Print, in exact form, the lines below from the one containing "Toggle underline formatting" through the one containing "1568x547 pixels.", and omit all others.

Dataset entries
'''

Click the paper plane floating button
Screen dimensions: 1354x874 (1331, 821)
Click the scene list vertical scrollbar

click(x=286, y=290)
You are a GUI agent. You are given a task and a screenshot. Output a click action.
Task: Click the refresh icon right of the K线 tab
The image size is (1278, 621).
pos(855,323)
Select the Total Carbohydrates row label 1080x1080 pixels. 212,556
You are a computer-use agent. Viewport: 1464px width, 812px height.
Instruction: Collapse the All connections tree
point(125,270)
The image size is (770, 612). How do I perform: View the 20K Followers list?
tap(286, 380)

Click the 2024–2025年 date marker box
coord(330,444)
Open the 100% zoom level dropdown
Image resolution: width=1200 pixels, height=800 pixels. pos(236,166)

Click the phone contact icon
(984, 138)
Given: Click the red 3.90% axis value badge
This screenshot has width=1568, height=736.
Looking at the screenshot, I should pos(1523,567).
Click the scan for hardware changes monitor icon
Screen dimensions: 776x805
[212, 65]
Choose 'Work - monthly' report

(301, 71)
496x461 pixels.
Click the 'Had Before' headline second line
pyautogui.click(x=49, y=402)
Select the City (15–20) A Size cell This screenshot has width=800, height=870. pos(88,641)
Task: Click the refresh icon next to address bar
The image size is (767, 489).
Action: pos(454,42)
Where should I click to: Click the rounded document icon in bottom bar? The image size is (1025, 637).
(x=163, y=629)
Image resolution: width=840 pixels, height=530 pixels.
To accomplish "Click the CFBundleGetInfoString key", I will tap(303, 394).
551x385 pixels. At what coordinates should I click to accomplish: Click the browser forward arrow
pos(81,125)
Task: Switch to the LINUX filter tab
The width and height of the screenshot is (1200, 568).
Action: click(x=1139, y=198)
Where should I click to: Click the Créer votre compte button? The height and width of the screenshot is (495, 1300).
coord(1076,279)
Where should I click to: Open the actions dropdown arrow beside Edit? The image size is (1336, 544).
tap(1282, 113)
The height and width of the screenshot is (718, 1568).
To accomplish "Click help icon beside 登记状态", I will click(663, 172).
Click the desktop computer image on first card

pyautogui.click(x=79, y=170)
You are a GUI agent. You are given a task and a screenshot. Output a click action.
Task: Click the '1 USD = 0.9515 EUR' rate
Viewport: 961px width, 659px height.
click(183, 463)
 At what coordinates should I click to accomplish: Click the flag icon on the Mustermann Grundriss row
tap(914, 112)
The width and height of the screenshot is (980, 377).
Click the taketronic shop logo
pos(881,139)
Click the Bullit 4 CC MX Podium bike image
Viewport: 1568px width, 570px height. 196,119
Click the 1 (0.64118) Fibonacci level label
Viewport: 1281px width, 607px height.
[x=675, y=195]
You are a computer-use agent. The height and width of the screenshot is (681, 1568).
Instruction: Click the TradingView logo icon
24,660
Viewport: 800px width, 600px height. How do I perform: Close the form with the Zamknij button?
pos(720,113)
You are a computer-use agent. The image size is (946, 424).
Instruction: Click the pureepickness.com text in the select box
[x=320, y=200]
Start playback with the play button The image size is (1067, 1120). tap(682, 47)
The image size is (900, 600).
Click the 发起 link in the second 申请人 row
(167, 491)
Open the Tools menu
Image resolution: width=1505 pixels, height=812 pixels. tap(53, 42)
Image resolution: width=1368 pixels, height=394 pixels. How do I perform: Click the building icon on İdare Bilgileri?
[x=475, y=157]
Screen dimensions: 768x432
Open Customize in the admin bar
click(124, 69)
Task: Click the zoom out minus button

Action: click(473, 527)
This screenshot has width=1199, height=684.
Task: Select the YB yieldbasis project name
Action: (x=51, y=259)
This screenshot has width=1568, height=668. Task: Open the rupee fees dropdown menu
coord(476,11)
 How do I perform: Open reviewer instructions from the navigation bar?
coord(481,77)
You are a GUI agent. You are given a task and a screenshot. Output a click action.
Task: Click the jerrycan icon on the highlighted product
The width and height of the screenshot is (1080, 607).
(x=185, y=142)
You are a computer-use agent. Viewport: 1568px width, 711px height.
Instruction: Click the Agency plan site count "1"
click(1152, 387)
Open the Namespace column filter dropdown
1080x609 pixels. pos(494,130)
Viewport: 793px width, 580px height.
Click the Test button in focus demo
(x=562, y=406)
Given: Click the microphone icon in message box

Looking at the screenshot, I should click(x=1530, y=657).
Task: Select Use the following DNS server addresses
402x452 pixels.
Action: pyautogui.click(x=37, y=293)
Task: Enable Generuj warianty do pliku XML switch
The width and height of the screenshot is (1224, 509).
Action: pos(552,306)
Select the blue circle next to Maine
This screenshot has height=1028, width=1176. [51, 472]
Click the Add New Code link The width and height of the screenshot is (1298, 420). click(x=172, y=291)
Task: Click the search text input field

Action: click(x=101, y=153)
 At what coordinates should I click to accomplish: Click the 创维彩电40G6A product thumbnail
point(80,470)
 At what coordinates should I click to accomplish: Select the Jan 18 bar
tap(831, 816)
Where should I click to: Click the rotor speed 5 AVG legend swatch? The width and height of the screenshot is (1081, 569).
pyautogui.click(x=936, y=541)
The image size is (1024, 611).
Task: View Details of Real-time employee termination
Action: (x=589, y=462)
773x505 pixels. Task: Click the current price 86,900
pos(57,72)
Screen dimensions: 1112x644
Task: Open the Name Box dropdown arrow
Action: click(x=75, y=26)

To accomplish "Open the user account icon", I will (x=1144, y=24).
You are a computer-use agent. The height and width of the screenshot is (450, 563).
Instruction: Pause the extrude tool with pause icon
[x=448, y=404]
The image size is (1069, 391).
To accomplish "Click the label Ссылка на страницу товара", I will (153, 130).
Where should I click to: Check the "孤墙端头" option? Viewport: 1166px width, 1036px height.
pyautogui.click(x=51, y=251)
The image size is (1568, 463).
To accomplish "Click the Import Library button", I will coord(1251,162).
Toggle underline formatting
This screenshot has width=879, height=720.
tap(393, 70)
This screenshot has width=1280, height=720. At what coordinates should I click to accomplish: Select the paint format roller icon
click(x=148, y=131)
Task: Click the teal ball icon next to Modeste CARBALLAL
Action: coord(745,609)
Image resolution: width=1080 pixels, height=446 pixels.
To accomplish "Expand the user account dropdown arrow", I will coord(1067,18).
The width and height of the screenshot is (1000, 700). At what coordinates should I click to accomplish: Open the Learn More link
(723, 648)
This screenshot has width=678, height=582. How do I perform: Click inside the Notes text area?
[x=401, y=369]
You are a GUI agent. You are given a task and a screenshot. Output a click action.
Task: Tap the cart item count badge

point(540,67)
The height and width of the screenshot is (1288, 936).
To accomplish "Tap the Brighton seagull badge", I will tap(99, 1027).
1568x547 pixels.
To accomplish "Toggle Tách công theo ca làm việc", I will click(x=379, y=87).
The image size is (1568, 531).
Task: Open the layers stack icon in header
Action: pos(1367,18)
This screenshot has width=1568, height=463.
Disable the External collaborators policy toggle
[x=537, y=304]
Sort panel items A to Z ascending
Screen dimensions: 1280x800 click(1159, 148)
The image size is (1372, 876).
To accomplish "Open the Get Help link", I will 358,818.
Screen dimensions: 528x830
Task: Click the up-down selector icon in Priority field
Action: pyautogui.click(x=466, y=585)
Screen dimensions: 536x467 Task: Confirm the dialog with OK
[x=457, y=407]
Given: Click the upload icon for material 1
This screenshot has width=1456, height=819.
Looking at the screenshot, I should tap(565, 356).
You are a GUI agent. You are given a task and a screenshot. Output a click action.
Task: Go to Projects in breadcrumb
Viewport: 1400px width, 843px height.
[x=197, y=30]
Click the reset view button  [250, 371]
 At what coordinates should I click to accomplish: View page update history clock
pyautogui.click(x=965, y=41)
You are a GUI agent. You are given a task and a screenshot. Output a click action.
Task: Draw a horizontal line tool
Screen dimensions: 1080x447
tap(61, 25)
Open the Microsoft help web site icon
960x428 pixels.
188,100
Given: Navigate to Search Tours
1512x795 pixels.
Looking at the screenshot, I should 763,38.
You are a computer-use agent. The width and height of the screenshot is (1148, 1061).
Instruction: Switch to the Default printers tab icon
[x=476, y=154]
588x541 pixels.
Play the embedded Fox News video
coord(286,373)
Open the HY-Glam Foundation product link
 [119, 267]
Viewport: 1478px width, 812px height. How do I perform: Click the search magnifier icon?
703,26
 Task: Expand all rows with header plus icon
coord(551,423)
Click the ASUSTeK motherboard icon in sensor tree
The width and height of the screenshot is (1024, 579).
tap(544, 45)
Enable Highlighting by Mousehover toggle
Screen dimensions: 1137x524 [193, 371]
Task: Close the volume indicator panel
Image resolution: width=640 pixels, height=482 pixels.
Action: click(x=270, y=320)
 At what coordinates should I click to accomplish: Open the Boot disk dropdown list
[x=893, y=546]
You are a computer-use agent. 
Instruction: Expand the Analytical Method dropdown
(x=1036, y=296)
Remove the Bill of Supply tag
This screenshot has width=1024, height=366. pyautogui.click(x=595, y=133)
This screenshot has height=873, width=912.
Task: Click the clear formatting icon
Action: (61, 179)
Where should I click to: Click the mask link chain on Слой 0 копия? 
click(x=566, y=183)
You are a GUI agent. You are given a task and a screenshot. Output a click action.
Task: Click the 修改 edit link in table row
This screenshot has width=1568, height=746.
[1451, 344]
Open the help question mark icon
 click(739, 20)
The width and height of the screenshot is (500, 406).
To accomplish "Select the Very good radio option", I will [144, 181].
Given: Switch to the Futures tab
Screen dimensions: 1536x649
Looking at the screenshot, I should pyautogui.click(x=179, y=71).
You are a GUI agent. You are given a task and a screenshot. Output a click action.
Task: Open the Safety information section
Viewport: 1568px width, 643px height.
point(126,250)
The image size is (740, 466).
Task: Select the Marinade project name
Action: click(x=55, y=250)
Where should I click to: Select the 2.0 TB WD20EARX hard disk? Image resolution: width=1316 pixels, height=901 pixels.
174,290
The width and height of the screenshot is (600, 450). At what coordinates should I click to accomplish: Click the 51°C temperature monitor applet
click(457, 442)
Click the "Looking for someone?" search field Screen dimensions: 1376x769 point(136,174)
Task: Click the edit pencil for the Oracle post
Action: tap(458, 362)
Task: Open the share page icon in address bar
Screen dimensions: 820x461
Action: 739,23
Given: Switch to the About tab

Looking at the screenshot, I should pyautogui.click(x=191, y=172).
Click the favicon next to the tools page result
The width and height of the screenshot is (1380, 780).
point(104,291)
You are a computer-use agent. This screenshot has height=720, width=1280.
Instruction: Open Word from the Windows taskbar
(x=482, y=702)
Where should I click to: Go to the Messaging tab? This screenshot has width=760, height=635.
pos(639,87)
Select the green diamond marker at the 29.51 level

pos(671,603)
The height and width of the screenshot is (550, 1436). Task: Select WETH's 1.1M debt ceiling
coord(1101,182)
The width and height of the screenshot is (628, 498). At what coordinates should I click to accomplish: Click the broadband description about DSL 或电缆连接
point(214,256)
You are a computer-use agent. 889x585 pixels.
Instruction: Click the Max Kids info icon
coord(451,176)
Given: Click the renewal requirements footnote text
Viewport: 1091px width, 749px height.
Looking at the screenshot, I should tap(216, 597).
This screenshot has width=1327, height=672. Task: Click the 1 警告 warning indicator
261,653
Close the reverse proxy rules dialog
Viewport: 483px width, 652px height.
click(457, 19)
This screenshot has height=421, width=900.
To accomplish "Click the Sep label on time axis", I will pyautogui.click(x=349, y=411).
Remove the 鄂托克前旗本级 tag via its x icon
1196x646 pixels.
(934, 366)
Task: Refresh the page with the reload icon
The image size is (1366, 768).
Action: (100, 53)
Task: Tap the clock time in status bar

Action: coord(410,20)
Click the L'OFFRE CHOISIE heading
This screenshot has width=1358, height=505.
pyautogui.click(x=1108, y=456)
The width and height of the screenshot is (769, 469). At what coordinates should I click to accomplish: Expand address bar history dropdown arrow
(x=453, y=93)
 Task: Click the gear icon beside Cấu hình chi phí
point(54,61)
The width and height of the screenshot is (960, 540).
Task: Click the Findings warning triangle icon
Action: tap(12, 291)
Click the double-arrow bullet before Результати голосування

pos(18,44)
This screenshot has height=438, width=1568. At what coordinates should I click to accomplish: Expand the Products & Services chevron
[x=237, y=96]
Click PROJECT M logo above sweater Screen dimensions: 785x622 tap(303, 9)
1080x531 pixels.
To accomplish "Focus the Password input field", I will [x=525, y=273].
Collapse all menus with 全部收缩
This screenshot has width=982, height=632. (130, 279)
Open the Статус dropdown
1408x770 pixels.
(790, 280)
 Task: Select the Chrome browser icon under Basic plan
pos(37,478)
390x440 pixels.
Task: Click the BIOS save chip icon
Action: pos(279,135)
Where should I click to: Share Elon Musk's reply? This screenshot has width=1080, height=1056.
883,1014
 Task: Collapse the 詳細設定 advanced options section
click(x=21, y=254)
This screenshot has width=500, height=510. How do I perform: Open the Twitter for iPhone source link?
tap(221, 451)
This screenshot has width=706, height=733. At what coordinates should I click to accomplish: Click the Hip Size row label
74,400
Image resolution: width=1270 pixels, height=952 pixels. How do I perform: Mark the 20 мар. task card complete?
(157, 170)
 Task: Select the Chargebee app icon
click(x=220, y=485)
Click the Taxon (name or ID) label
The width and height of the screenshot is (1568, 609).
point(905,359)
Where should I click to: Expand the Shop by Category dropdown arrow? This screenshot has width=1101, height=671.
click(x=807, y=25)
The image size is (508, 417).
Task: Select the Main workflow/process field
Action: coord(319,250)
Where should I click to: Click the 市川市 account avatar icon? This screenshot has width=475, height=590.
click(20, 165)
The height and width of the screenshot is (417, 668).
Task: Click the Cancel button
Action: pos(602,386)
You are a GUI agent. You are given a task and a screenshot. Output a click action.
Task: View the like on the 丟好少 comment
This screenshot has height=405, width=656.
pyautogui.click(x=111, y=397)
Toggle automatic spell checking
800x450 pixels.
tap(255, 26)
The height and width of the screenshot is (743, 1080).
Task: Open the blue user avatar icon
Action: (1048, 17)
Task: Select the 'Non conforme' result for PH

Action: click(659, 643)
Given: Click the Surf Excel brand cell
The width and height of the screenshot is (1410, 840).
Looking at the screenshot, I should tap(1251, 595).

'''

Task answer
Toggle underline formatting
This screenshot has width=879, height=720.
tap(393, 70)
This screenshot has width=1280, height=720. At what coordinates should I click to accomplish: Select the paint format roller icon
click(x=148, y=131)
Task: Click the teal ball icon next to Modeste CARBALLAL
Action: coord(745,609)
Image resolution: width=1080 pixels, height=446 pixels.
To accomplish "Expand the user account dropdown arrow", I will coord(1067,18).
The width and height of the screenshot is (1000, 700). At what coordinates should I click to accomplish: Open the Learn More link
(723, 648)
This screenshot has width=678, height=582. How do I perform: Click inside the Notes text area?
[x=401, y=369]
You are a GUI agent. You are given a task and a screenshot. Output a click action.
Task: Tap the cart item count badge

point(540,67)
The height and width of the screenshot is (1288, 936).
To accomplish "Tap the Brighton seagull badge", I will tap(99, 1027).
1568x547 pixels.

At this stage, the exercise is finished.